- _YOUR TASK_:
Please set down the line that contains "Select the 3D Cursor tool" and every line below it through the last, exactly as written, with no other lines.

- _RECORDS FOR PROCESSING_:
──────────────────────────────

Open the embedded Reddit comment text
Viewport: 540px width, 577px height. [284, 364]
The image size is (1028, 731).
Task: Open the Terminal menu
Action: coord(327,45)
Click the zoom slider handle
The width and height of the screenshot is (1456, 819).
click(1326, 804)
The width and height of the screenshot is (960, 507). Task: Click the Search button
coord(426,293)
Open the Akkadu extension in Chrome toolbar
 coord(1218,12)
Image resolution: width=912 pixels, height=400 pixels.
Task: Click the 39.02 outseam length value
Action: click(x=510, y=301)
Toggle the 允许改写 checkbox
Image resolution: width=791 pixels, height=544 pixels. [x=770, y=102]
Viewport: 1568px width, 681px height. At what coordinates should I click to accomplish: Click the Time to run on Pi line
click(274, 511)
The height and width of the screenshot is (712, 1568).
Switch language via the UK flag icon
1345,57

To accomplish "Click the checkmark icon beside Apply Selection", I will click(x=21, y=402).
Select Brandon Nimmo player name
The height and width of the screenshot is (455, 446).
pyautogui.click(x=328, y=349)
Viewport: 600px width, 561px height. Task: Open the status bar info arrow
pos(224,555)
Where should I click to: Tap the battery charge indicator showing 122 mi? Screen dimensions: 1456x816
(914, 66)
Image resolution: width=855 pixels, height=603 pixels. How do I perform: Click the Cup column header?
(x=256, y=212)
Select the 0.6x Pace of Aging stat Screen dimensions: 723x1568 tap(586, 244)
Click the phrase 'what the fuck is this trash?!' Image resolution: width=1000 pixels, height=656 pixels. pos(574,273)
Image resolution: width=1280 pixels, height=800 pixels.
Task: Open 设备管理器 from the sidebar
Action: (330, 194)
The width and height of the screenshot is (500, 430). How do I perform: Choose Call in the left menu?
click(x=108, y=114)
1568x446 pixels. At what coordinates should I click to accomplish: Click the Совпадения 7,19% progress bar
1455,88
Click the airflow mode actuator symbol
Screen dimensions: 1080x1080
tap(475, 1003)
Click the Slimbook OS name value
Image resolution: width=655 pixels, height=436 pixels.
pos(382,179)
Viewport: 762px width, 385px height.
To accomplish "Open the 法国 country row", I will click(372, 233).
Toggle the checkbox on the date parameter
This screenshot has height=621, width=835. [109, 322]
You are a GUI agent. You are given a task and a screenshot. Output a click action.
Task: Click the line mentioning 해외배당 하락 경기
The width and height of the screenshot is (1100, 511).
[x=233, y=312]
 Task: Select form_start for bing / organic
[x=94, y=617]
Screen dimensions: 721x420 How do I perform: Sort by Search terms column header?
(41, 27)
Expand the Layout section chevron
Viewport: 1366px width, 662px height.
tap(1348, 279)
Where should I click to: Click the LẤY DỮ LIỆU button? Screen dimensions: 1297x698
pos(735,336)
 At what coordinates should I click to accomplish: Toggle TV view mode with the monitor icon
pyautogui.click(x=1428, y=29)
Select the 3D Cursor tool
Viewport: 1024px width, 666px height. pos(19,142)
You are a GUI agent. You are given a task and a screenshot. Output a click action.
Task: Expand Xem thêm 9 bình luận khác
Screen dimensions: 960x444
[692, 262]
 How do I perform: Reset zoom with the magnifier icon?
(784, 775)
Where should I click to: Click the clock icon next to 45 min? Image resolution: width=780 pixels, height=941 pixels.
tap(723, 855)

──────────────────────────────

- _OUTPUT OF THE TASK_:
Select the 3D Cursor tool
Viewport: 1024px width, 666px height. pos(19,142)
You are a GUI agent. You are given a task and a screenshot. Output a click action.
Task: Expand Xem thêm 9 bình luận khác
Screen dimensions: 960x444
[692, 262]
 How do I perform: Reset zoom with the magnifier icon?
(784, 775)
Where should I click to: Click the clock icon next to 45 min? Image resolution: width=780 pixels, height=941 pixels.
tap(723, 855)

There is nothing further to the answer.